Retype only the stretch of lines that starts with the line containing "Сборная (47, 441)" and ends with the last line of the records, both included, exactly.

(DATA EXTRACT begins)

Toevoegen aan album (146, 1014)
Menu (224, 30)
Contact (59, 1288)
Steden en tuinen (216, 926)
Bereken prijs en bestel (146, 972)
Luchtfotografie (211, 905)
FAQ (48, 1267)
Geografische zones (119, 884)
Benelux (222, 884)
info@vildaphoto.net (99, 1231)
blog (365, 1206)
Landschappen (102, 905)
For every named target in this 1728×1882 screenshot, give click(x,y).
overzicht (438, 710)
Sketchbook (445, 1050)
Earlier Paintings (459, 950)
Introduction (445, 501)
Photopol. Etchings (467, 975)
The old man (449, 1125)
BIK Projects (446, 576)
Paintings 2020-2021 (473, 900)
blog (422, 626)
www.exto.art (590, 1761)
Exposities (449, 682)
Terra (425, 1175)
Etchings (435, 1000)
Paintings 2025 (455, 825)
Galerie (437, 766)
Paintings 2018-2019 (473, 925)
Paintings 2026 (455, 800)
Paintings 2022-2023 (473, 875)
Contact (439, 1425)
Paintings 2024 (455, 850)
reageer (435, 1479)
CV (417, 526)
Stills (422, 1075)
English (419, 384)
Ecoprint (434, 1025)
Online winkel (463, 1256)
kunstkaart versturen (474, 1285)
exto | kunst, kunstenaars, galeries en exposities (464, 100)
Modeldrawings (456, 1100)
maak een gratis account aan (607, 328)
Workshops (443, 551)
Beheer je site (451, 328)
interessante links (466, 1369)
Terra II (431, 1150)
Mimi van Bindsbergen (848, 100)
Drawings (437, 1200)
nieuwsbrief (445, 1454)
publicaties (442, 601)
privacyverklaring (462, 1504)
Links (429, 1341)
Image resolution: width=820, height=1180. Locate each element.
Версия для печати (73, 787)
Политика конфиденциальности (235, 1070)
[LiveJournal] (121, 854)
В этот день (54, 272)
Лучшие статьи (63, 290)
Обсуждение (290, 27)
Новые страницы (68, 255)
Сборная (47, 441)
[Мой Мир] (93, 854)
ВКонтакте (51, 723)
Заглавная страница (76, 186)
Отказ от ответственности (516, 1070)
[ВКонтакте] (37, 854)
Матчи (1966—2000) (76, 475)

(DATA EXTRACT ends)

* [RESPONSE TO THE EXERCISE]
Сборная (47, 441)
[Мой Мир] (93, 854)
ВКонтакте (51, 723)
Заглавная страница (76, 186)
Отказ от ответственности (516, 1070)
[ВКонтакте] (37, 854)
Матчи (1966—2000) (76, 475)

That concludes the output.